If you're pushing 2mg to be a hot shot or "punish" the PT for overdosing, you should have your hand slammed in a door. It's inexcusable and piss poor patient care.
 
Had a hyrocodone and morphine OD of unknown amount a few months back. He got 6mg naloxone pushed IV with only mild increase in respirations before we realized he also had 6 fentanyl patches on his butt 0_o. Tried to titrate the first bolus, but it ended up not even touching it. He ended up getting intubated...
 
give em 0.5 mg, just enough to get their respirations up, keep em happy sleeping, and avoid the projectile vomiting =), if respirations go below normal range, hit em with another 0.5mg. And if you hate the ER staff, push the rest to bring em back and leave em with some nice cleaning up to do. ;)

I hope you're kidding.
Something tells me "not kidding"...

There's no way I'd ever want to push 2 mg IV naloxone or even 0.5mg and then 1.5 mg later just to be spiteful. Doing that is absolutely hateful at best. I might do slow IV titration to effect and perhaps later deep IM of the balance for a much slower release of the drug, but NEVER would I even think about slamming in some naloxone just to make anyone's day that much worse...
 
Had a hyrocodone and morphine OD of unknown amount a few months back.
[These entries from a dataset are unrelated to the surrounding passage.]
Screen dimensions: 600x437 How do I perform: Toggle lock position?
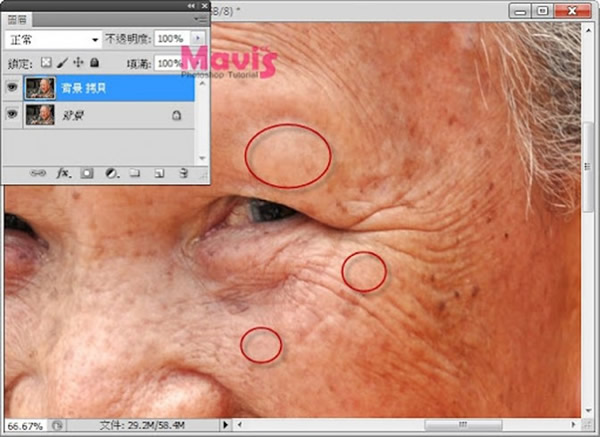(77, 62)
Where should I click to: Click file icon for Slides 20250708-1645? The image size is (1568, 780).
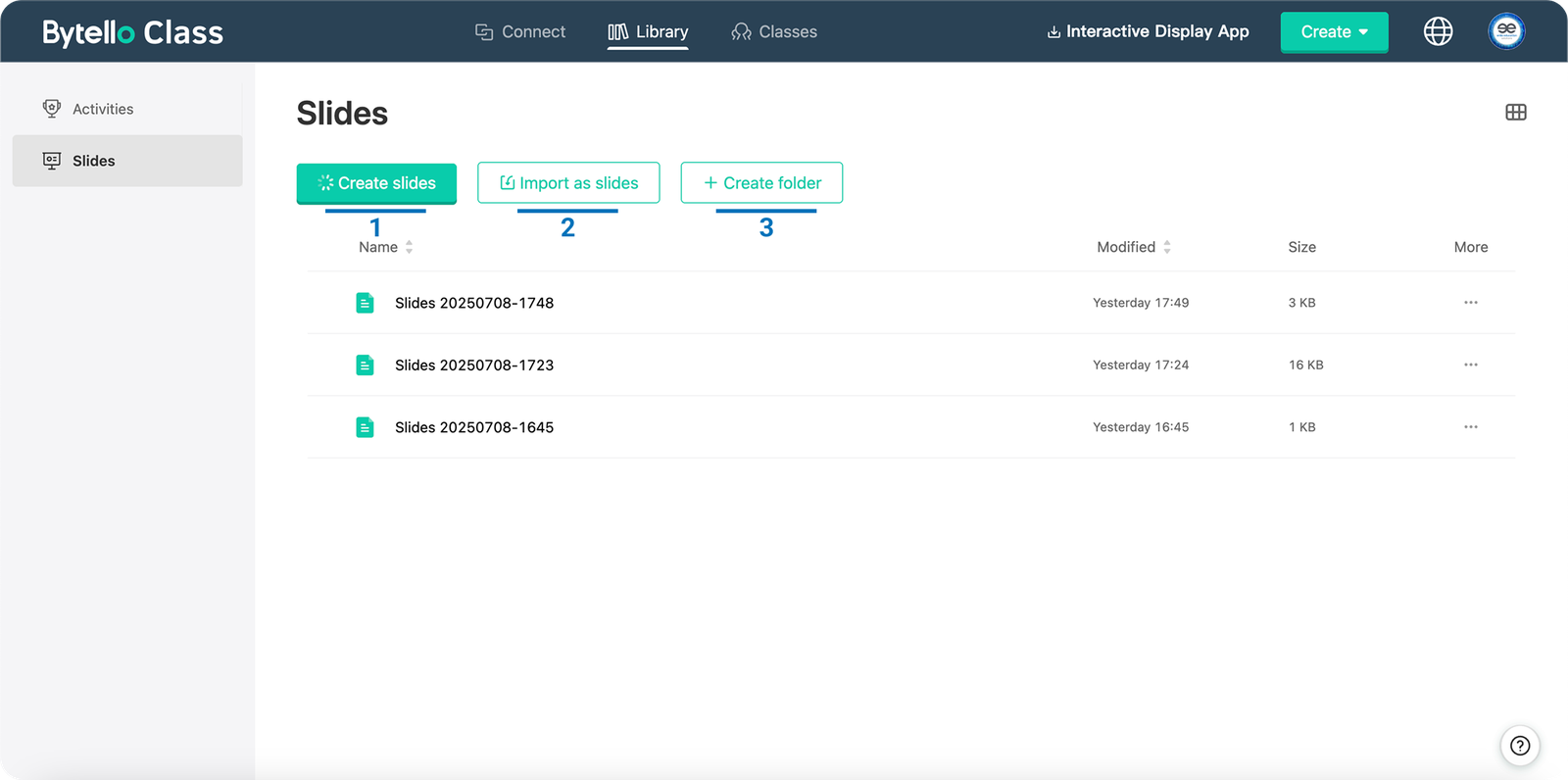click(365, 427)
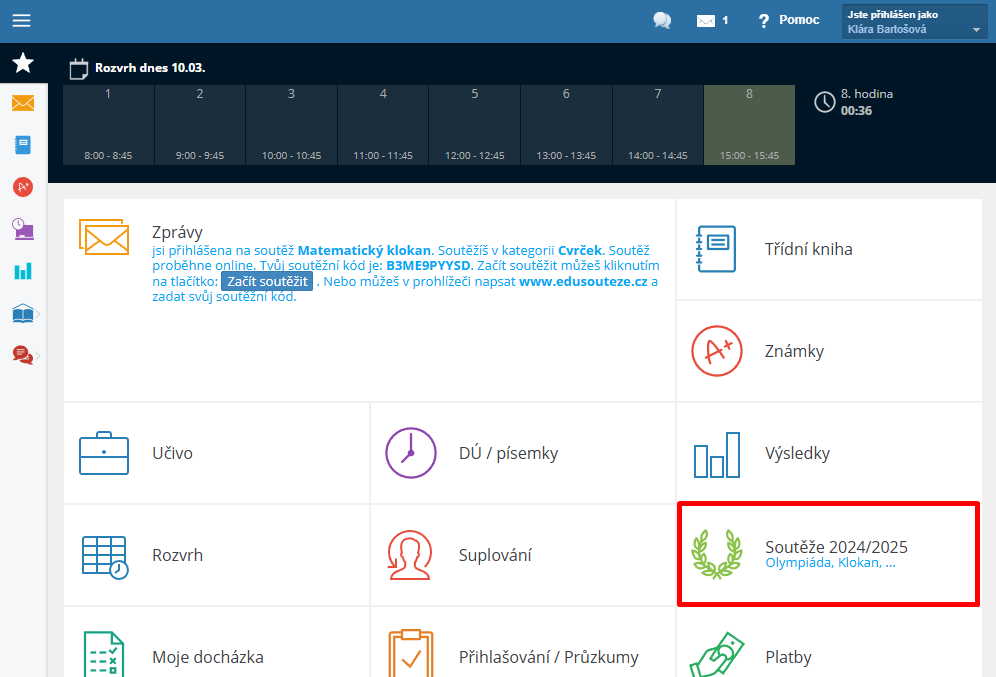Open the Soutěže 2024/2025 tile

pyautogui.click(x=828, y=554)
He got 6mg naloxone pushed IV with only mild increase in respirations before we realized he also had 6 fentanyl patches on his butt 0_o. Tried to titrate the first bolus, but it ended up not even touching it. He ended up getting intubated...

Didn't have enough Narcan on the truck for that guy, did you?
 
If you're pushing 2mg to be a hot shot or "punish" the PT for overdosing, you should have your hand slammed in a door. It's inexcusable and piss poor patient care.

I've never been prouder of you, young Padawan. LOL
 
Didn't have enough Narcan on the truck for that guy, did you?

Lol nope, not quite :p We stopped at the 6mg; I think we had two more prefills left. The trucks on the west side here carry almost twice that :D
 
We have no choice but to give 1600 mcg of naloxone when we use it. That being said, i''ve never used it; opioid ODs are rare here. No huge heroin scene either.